Return all of the entries exactly, but do not include the pictures.

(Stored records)
::::

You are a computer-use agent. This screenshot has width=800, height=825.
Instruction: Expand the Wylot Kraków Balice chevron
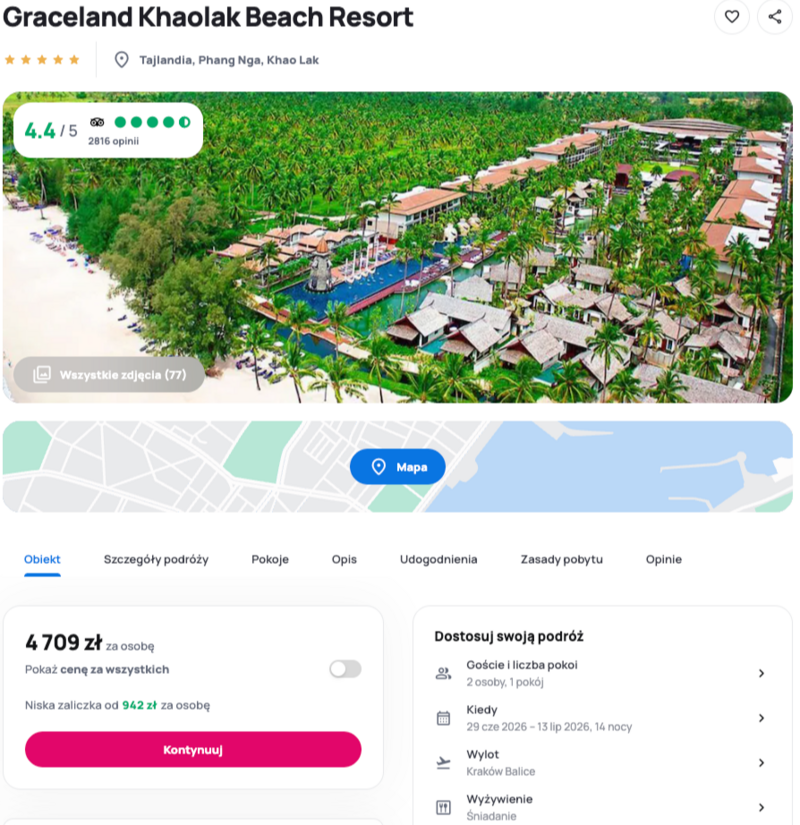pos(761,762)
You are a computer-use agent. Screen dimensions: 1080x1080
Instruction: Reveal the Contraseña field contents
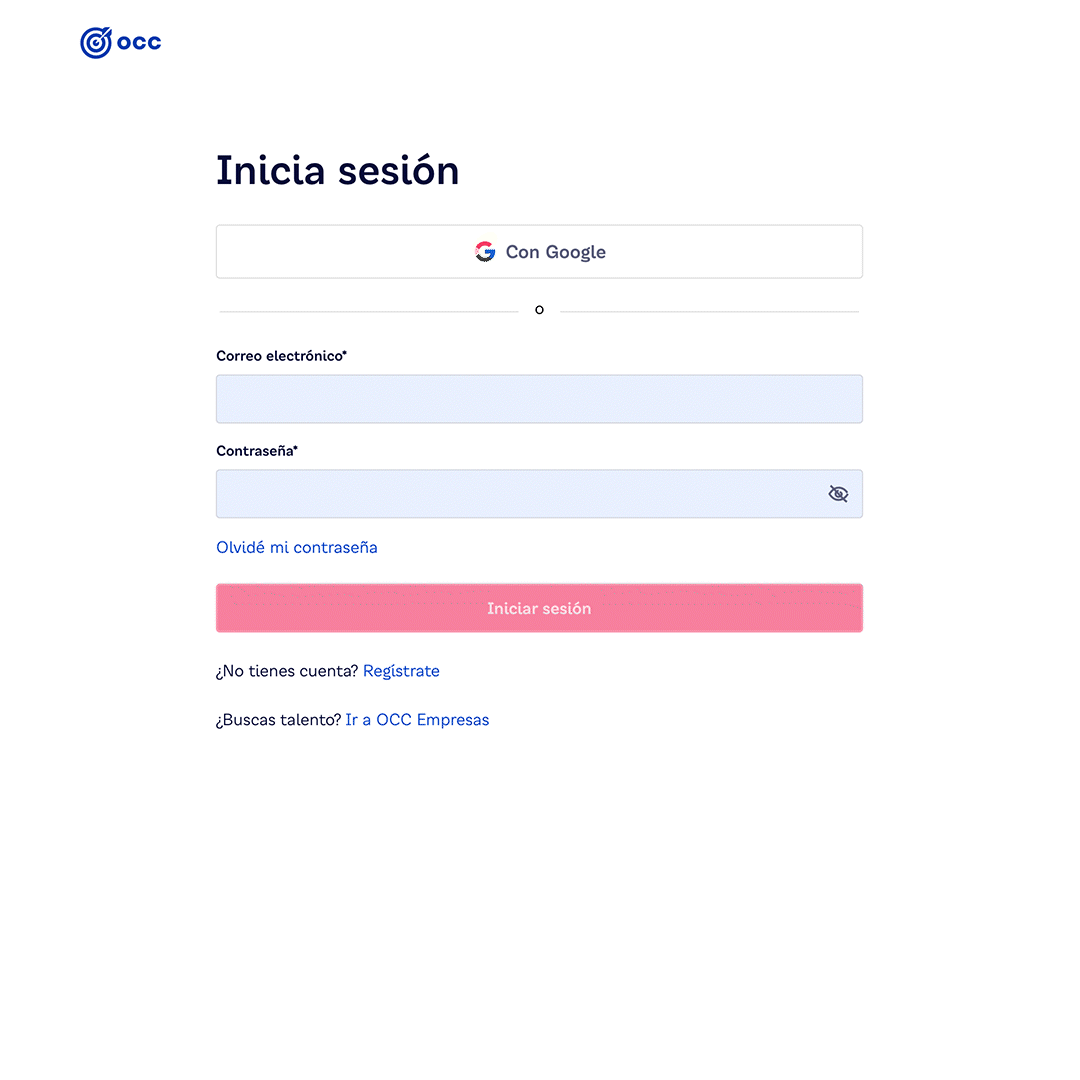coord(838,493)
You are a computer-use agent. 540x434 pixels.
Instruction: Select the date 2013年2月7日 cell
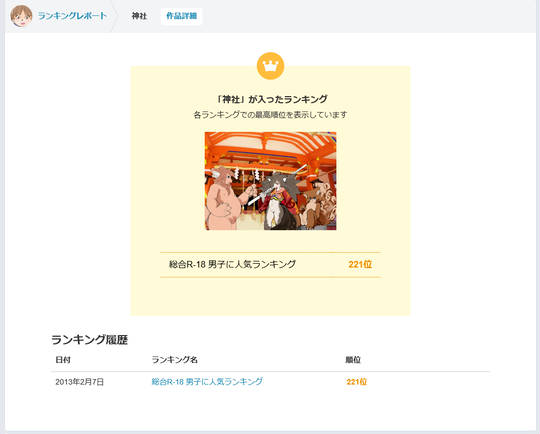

::::

Your solution:
You are a computer-use agent. This screenshot has width=800, height=825.
Instruction: Expand the Wylot Kraków Balice chevron
pos(761,762)
You are a computer-use agent. Screen dimensions: 1080x1080
Instruction: Reveal the Contraseña field contents
coord(838,493)
You are a computer-use agent. 540x434 pixels.
Instruction: Select the date 2013年2月7日 cell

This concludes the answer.